Juan 15:7 Si permanecéis en mí, y mis palabras permanecen en vosotros, pedid todo lo que queréis, y os será hecho.

Uno de los tantos enemigos del creyente es la excusitis, porque será que para todo buscamos una razón o algún argumento para justificar todo? Cuando nuestra verdad es creer, confesar y vivir en la palabra? Y más aún cuando la situación no sale como esperamos o cuando la cosa se pone color de hormiga, y nos resignamos buscando consuelo en el decir: si no se dio, fue por que no era la Voluntad de Dios y la verdad «no siempre» es así! Veamos, todo inicia con la práctica de buenos hábitos y una sencilla disciplina, no podemos esperar que una planta nazca, crezca, se desarrolle y de el fruto que esperamos, sino preparamos y limpiamos la tierra, la abonamos, la sembramos, la regamos y cuidamos; no podemos seguir viendo como la sociedad avanza deprimentemente y la vida del creyente que ha sido diseñada para influenciar y transformar el mundo viviendo de victoria en victoria vaya en decadencia con un concepto tímido y perezoso dando mal testimonio de la Fe, pues allí ésta la esencia de todo. Dios diseño desde la fundación del mundo que el hombre fuera un ser viviente con todas las herramientas y garantías tanto materiales como espirituales, obteniendo así una vida digna, «cómoda» y abundante.
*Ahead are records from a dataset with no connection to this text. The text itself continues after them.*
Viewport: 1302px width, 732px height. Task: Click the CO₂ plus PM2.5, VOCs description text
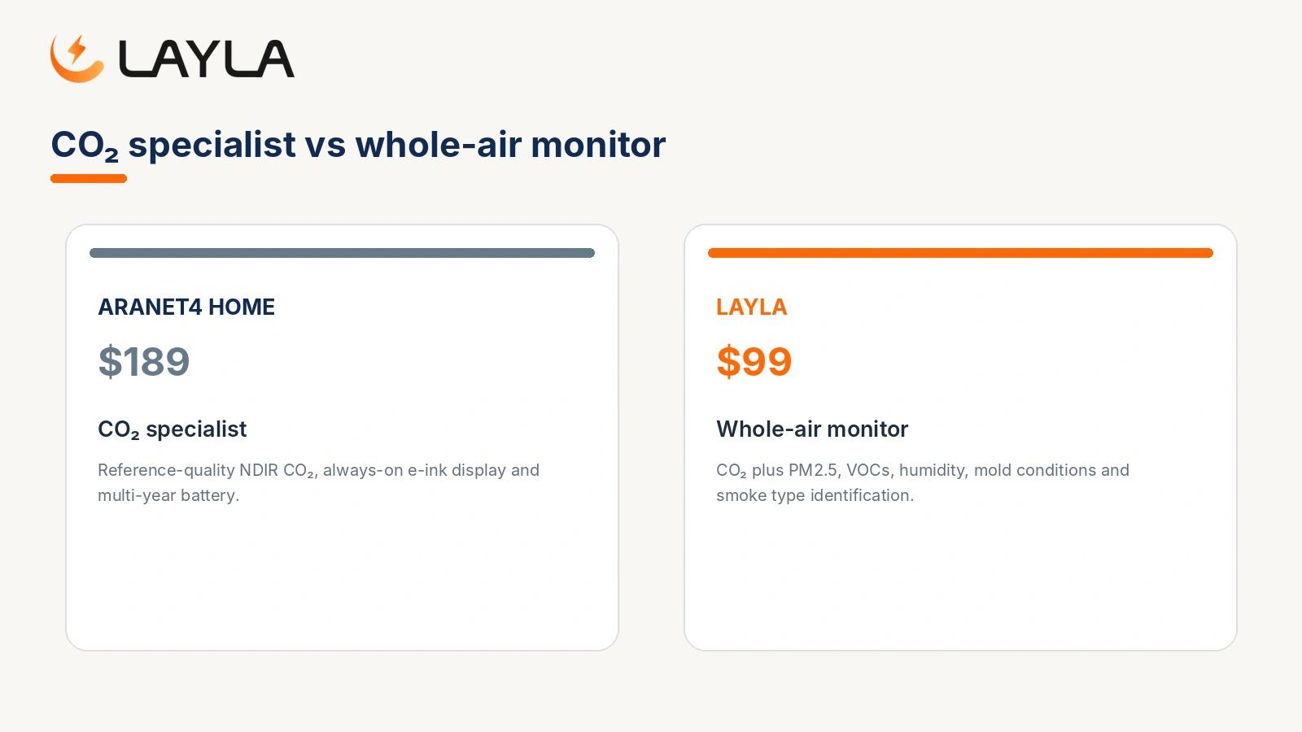click(x=923, y=482)
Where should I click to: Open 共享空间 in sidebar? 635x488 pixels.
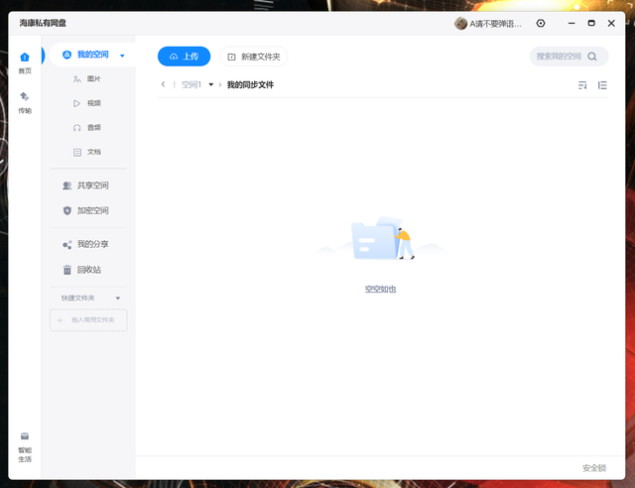(85, 185)
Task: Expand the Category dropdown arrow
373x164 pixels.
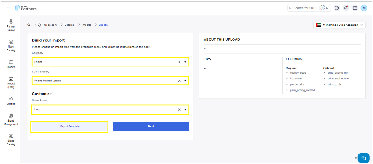Action: tap(185, 62)
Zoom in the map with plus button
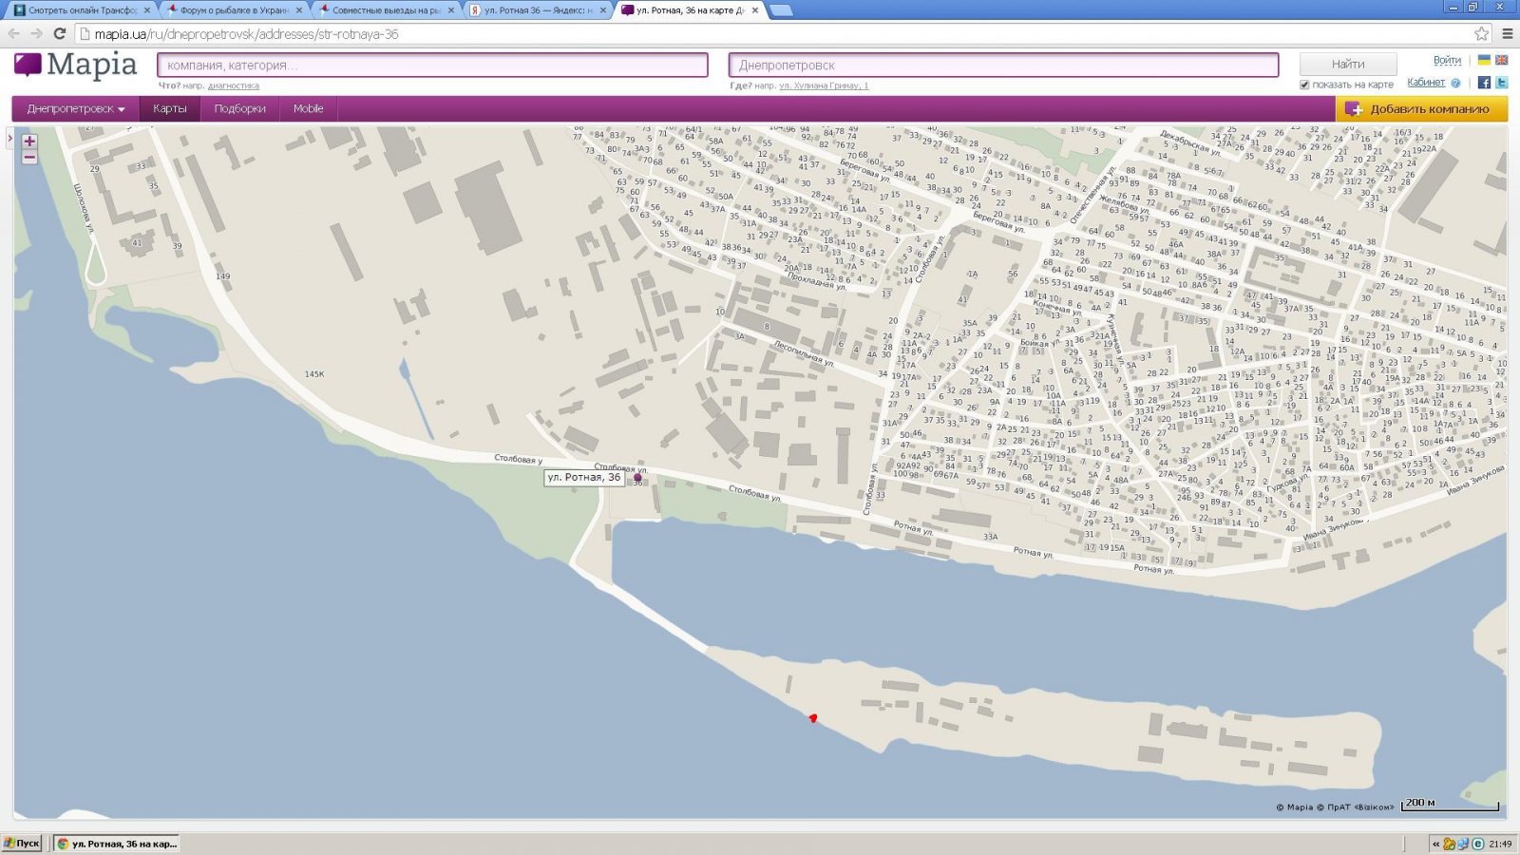This screenshot has width=1520, height=855. (x=29, y=141)
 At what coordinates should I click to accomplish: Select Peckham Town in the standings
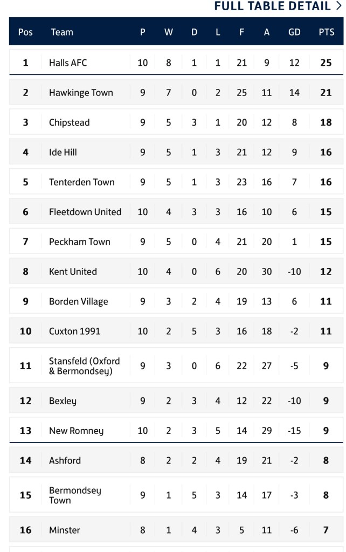click(79, 242)
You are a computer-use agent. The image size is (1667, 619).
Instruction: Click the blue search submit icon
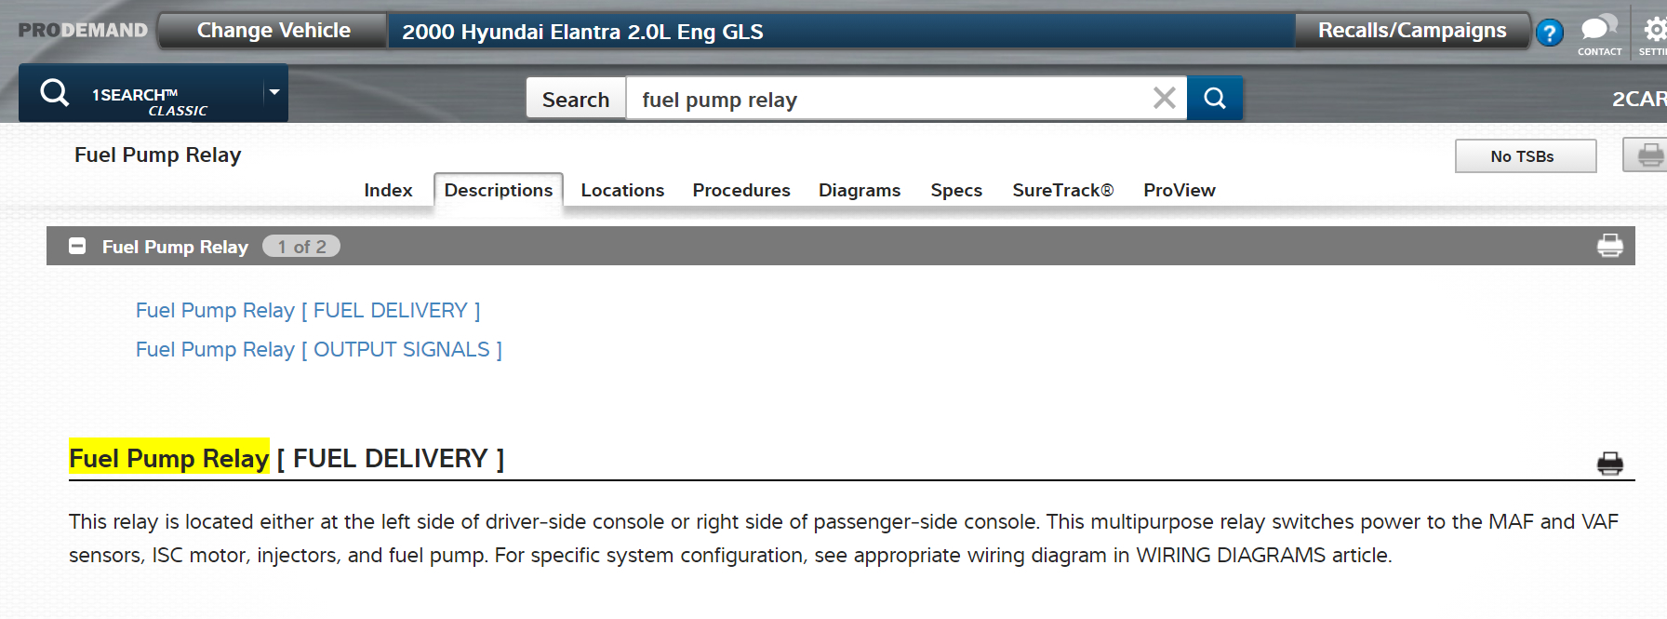point(1214,99)
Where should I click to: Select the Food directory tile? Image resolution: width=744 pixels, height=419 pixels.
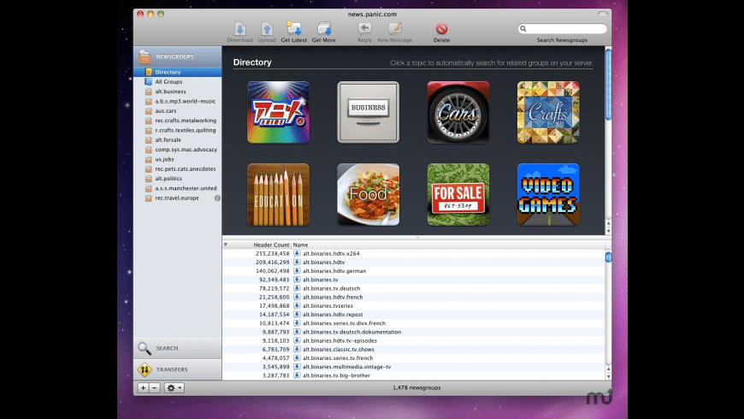point(368,194)
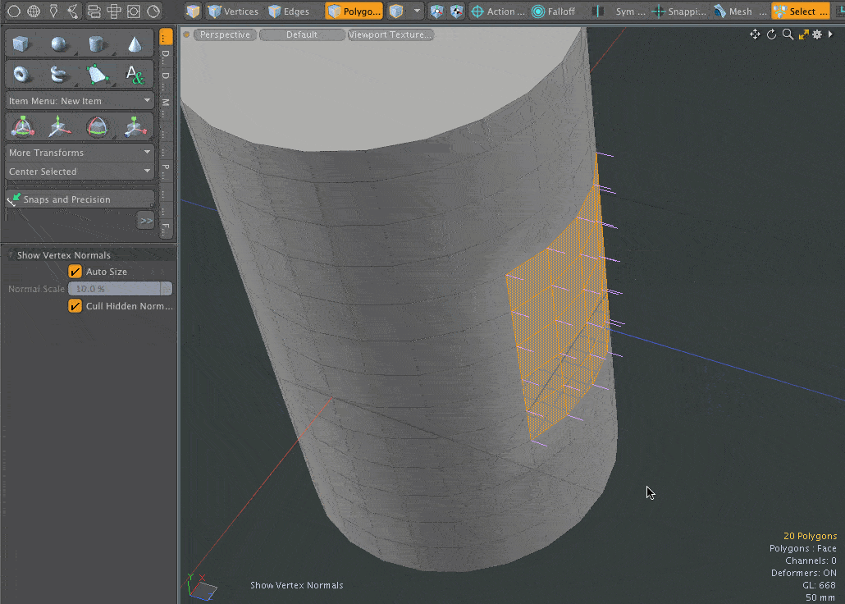Select the Cube primitive tool

click(22, 44)
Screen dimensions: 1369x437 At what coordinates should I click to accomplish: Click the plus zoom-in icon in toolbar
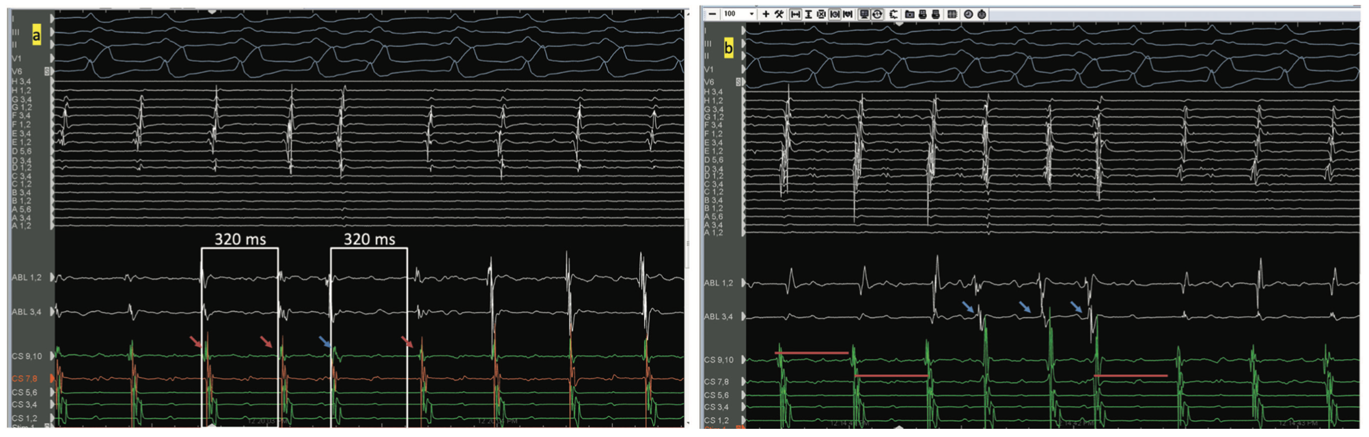click(766, 14)
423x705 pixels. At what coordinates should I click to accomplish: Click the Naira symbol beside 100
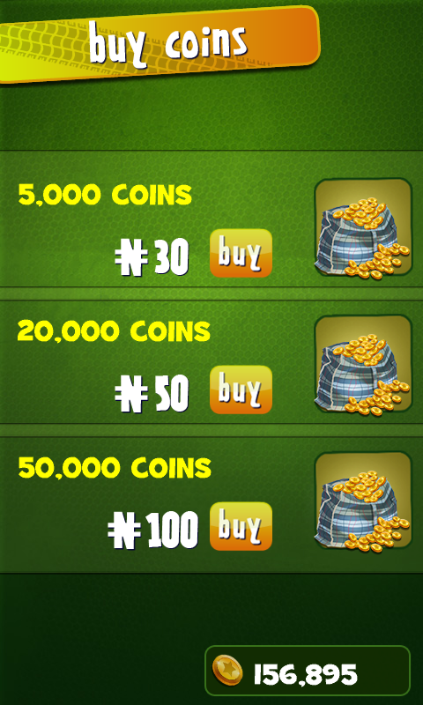click(124, 532)
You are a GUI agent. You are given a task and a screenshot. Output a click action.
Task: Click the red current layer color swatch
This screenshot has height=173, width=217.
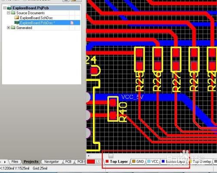tap(91, 162)
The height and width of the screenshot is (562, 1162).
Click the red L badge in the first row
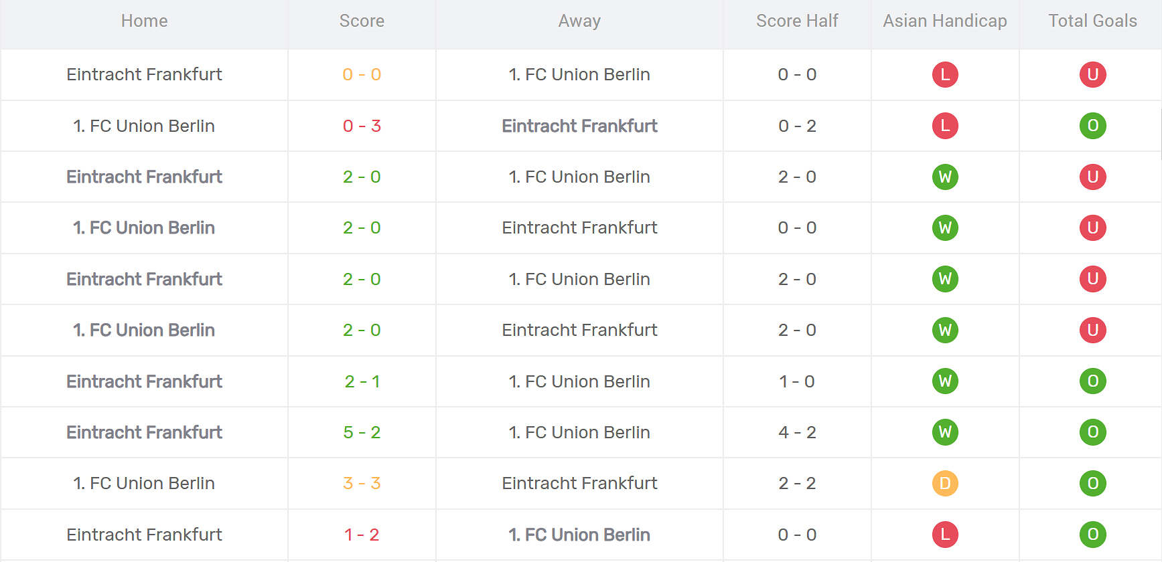(945, 74)
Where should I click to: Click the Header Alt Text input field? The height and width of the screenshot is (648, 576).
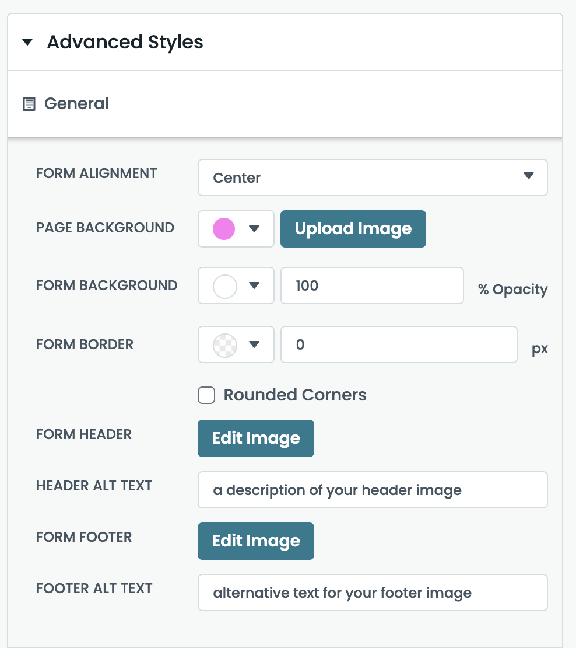372,490
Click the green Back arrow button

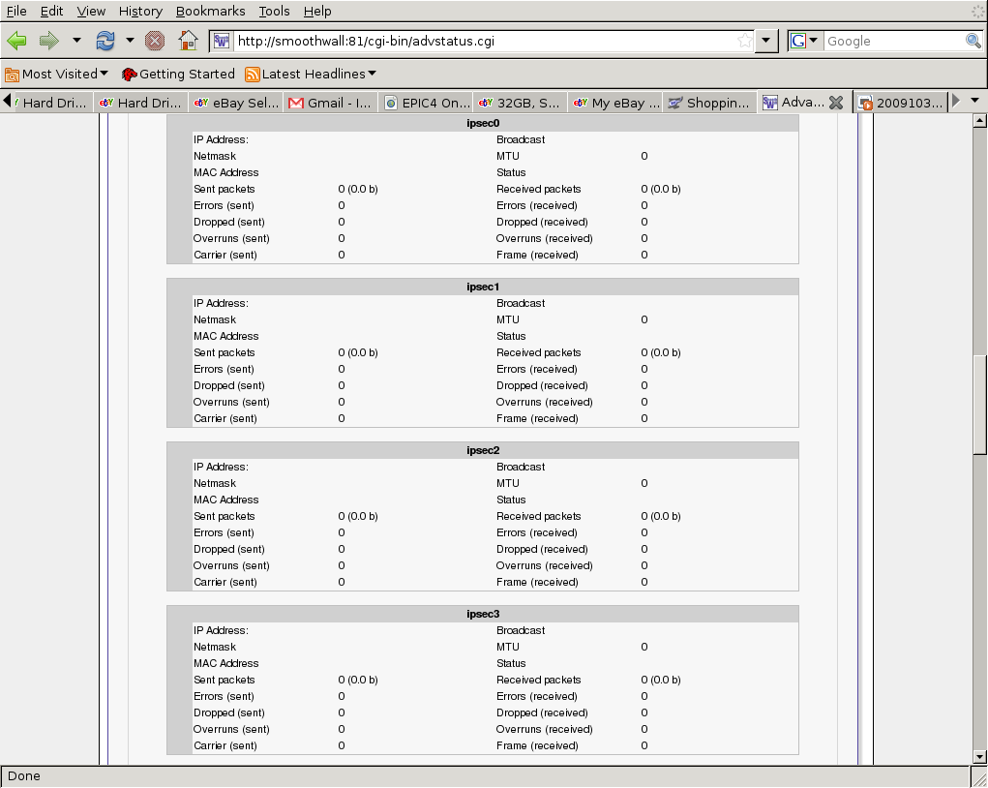tap(17, 41)

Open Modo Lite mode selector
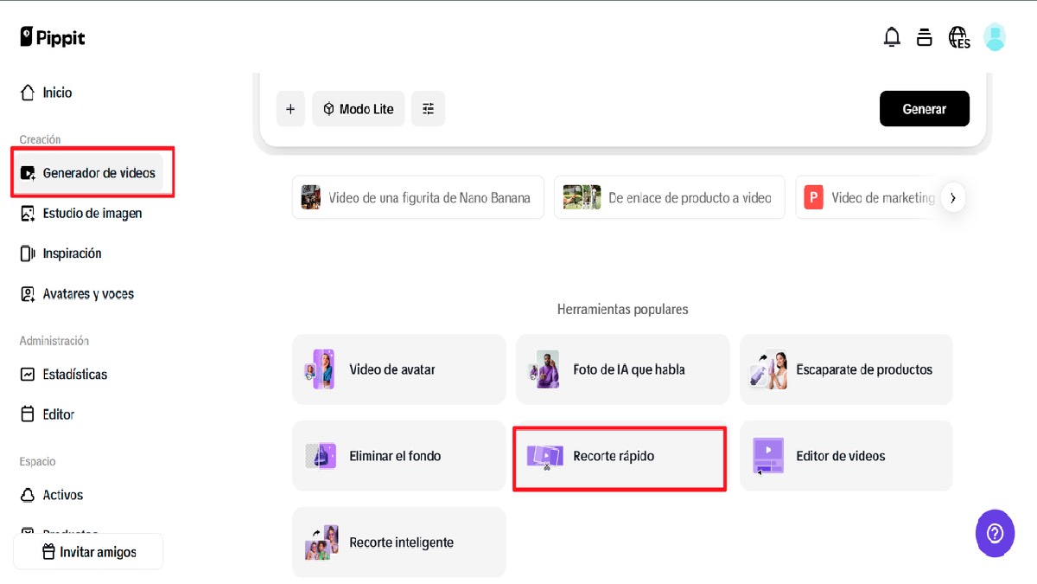[x=358, y=109]
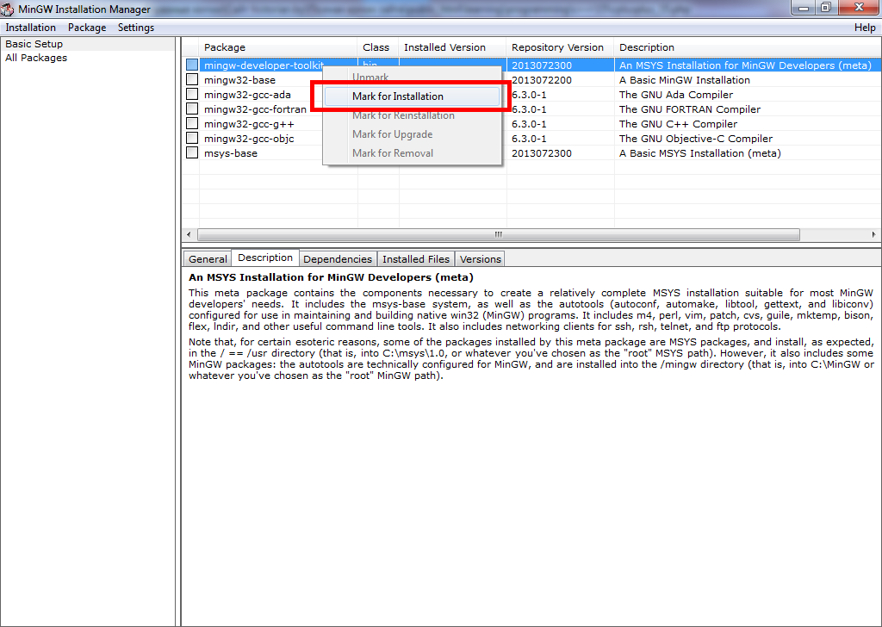Choose Mark for Installation in context menu

tap(397, 96)
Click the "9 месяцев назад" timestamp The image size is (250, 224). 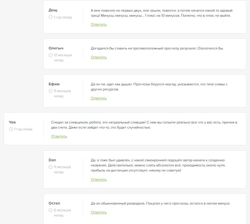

El problema no es Dios, el problema somos nosotros que se nos olvida que nuestra vida en general se rige es por la palabra de Dios y no por la nuestra, así que no estorbemos más el mover de Dios en nuestra vida, desechemos la excusitis antes que se ponga aguditis y terminemos friquis friquis, sacándonos nosotros mismos del propósito divino.

Leamos hoy Juan 15:7

Si permanecéis en mí, y mis palabras permanecen en vosotros, pedid todo lo que queréis, y os será hecho.